COMMON LOGICAL EQUIVELENCIES (Table in text)

IDENTITY LAWS
P ^ T = P
P v F = P

DOMINATION LAWS
p v T = T
p ^ F = F

IDEMPOTENT LAWS
P v P = P
P ^ P = P

DOUBLE NEGATION LAWS
~(~P) = P

COMMUNITATIVE LAWS
P v Q = Q v P
P ^ Q = Q ^ P

ASSOCIATIVE LAWS
(P v Q) v R = P v (Q v R)
(P ^ Q) ^ R = P ^ (Q ^ R)

DISTRIBUTIVE LAWS
P v (Q ^ R) = (P v Q) ^ (P v R)
P ^ (Q v R) = (P ^ Q) v (P ^ R)

DEMORGANS LAWS
~(P ^ Q) = ~P v ~Q
~(P v Q) = ~P ^ ~Q

ASBORPTION LAWS
P v (P ^ Q) = P
P ^ (P v Q) = P

NEGATION LAWS
P v ~P = T
P ^ ~P = F

CONDITONAL
P -> Q = ~P v Q

CONTRAPOSITIVES
P -> Q = ~Q -> ~P

NEGATION OF CONDITIONAL
~(P -> Q) = (P ^ ~Q)

BICONDITIONAL LAW
P <-> Q = (P -> Q) ^ (Q -> P)

INVERSE OF BI CONDITIONAL
P <-> Q = ~P <-> ~Q

Show using identities:
(P v ~Q) -> r =- (~P v R) ^ (Q v R)
~(P v ~Q) v R (Conditional)
(~P ^ Q) v R (deMorgans) - *NOTE* You used a (double negation) here too on the Q
(~P v R) ^ (Q v R) (Distributive)
DONE!

Identities can help simplify expressions too! *'Nam Flashbacks from Trig*
SHOW (P ^ ~Q) -> (P v Q)  is a tautlogy using identities

~(P ^ ~Q) v (P v Q) - Conditional
(~P v Q) v (P v Q) - deMorgans - and double negation
~P V P V Q V Q - Associative
Q v ~P v P - Impodent
Q v (T) - Negation
T - Domination

_________________________________________________________________________________________________________
PROPOSITONAL SATISFIABILITY!!!!
def: A propsition is satisfiable iff it is true in at least one case!

## ENTRIES PROVIDED
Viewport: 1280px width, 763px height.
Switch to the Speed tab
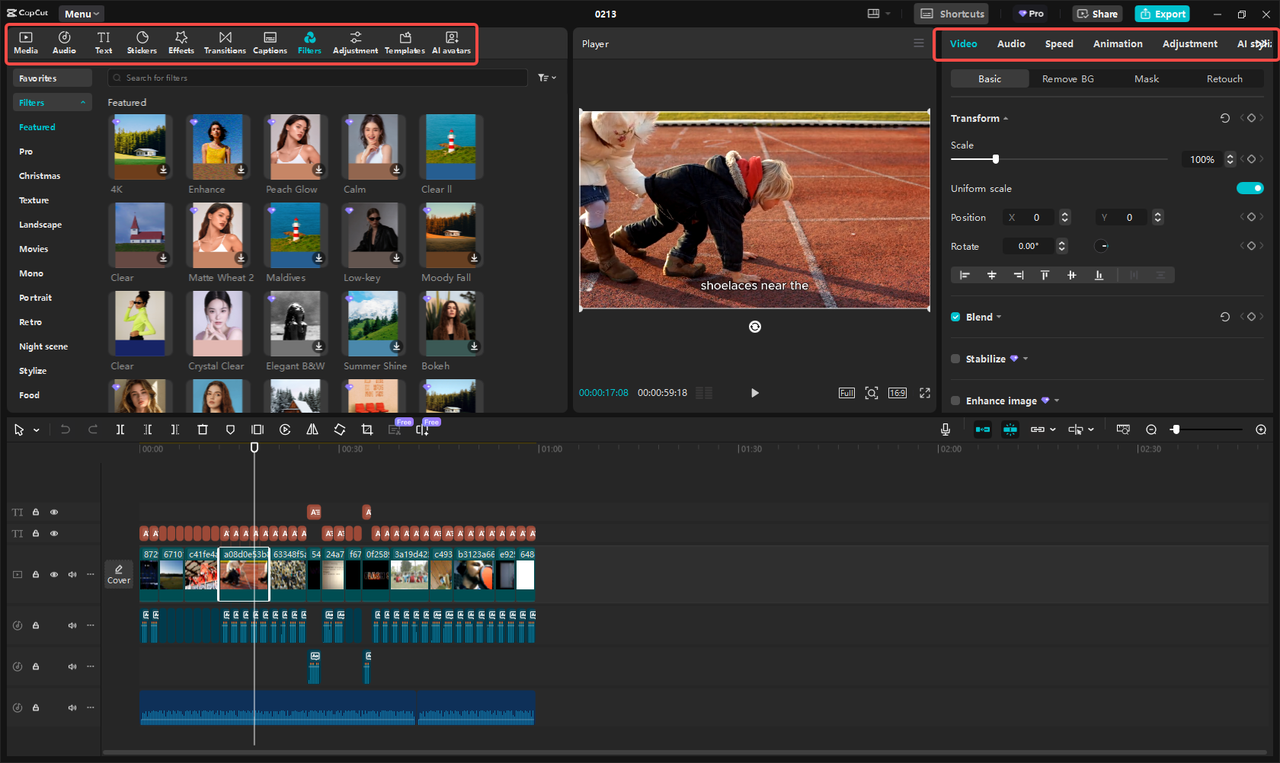coord(1059,44)
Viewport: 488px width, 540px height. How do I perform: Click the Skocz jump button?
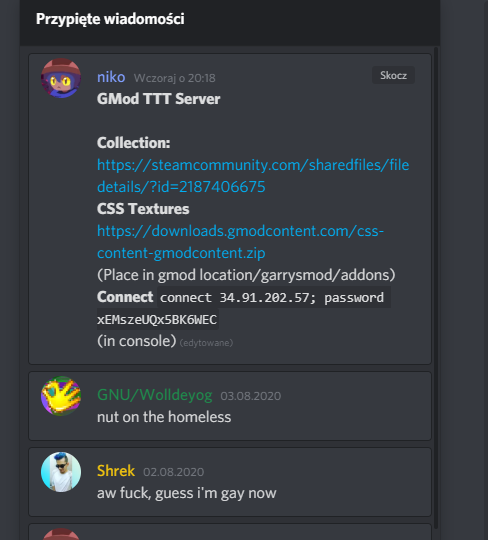coord(393,75)
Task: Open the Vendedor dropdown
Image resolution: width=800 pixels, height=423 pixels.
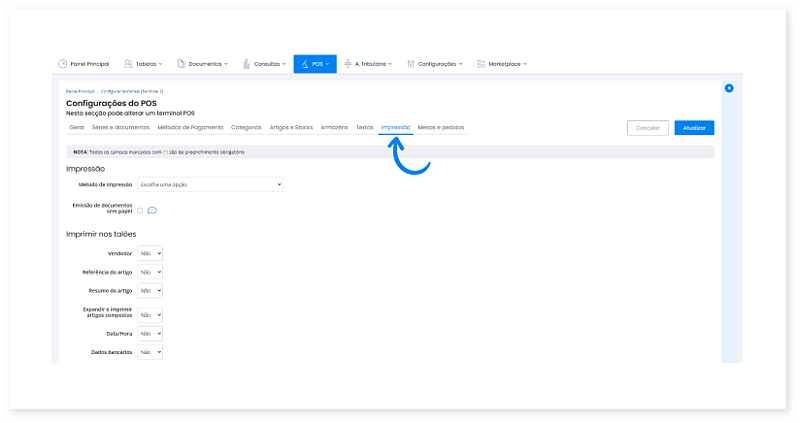Action: pyautogui.click(x=149, y=254)
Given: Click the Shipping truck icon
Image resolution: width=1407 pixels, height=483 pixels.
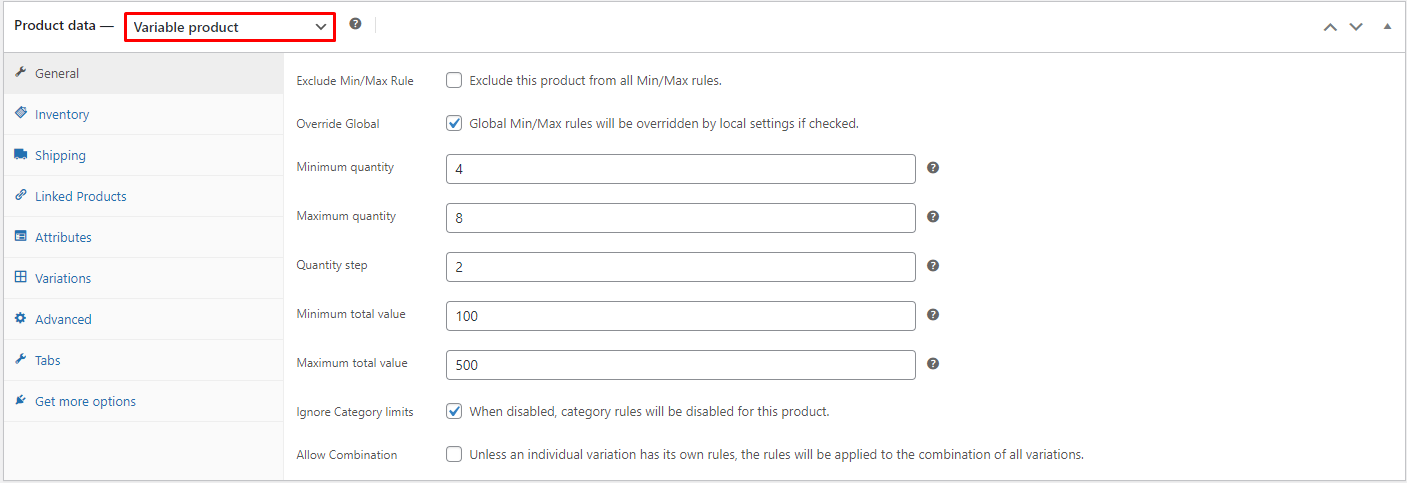Looking at the screenshot, I should 20,155.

## THINGS TO DO
1: In the notes on logical equivalences, when is a proposition called satisfiable?
2: Write a continuation of the notes on logical equivalences, picking up right after their last line.

## EXPECTED ANSWERS
1: When it is true in at least one case.

2:
You can determine it in 2 different ways:
1. Truth Table.. the tried and true method! *BRUTE FORCE METHOD!* *VERY SYSTEMATIC* ... but takes ages as it gets                 a larger number of variables
2. Show one case where the statement is true! (more coming next time!)

__________________________________________________________________________________________________________
Day 3:
HW: 1.4 1-25 odds - REMINDER Assignment #1 is due next class

Note: Whenever you are doing identities with conditionals.. USUALLY 99% of the time you will use the conditional laws
PROPOSITONAL SATISFIABILITY CONTINUED:
	a proposition must be true in at least one case
The ideal methods for these is to find one case on your own without a truth table that would make the expression true

EXAMPLE:
	determine whether the following is satisfiable and justify your answer
p^~q
[the insite approach] ... Well.. we know it will be true when P is true and ~Q is True... therefore the expression will be true when P is true and Q is false

p^~p
Not satisfiable by the Negation laws

~(pvq) ^ ~(~p->r) *this would be a pain in the ass to do normally.. so lets do identities
(~p ^ ~q) ^ (~p ^ ~r) // Demorgans and Negation of conditional
(~p ^ ~p) ^ (~q ^ ~r) // Associative & communitiy
(~p) ^ (~q ^ ~r) // idempotent identity
If p = F and q = F and r = F then the statement is true.. Therefore the expression is satisfiable
_____________________________________________________________________________________________________________
NEW TOPIC: Section 1.4!!!!
Predicate Logic!
"Student X is Twenty years old"
---------  -------------------
SUBJECT          PREDICATE

X > 3 .. x is the subject .. 3 is predicate

Propositional Function: EXAMPLE
Let P(x) denote "x > 3"
Let Q(x,y) denote "y = x^2"

P(2) = False
P(8) = True
Q(2,4) = True
Q(4,2) = FALSE!

QUANTIFIERS
∀(x) - Universal - "For all x *in the domain* P(x) holds"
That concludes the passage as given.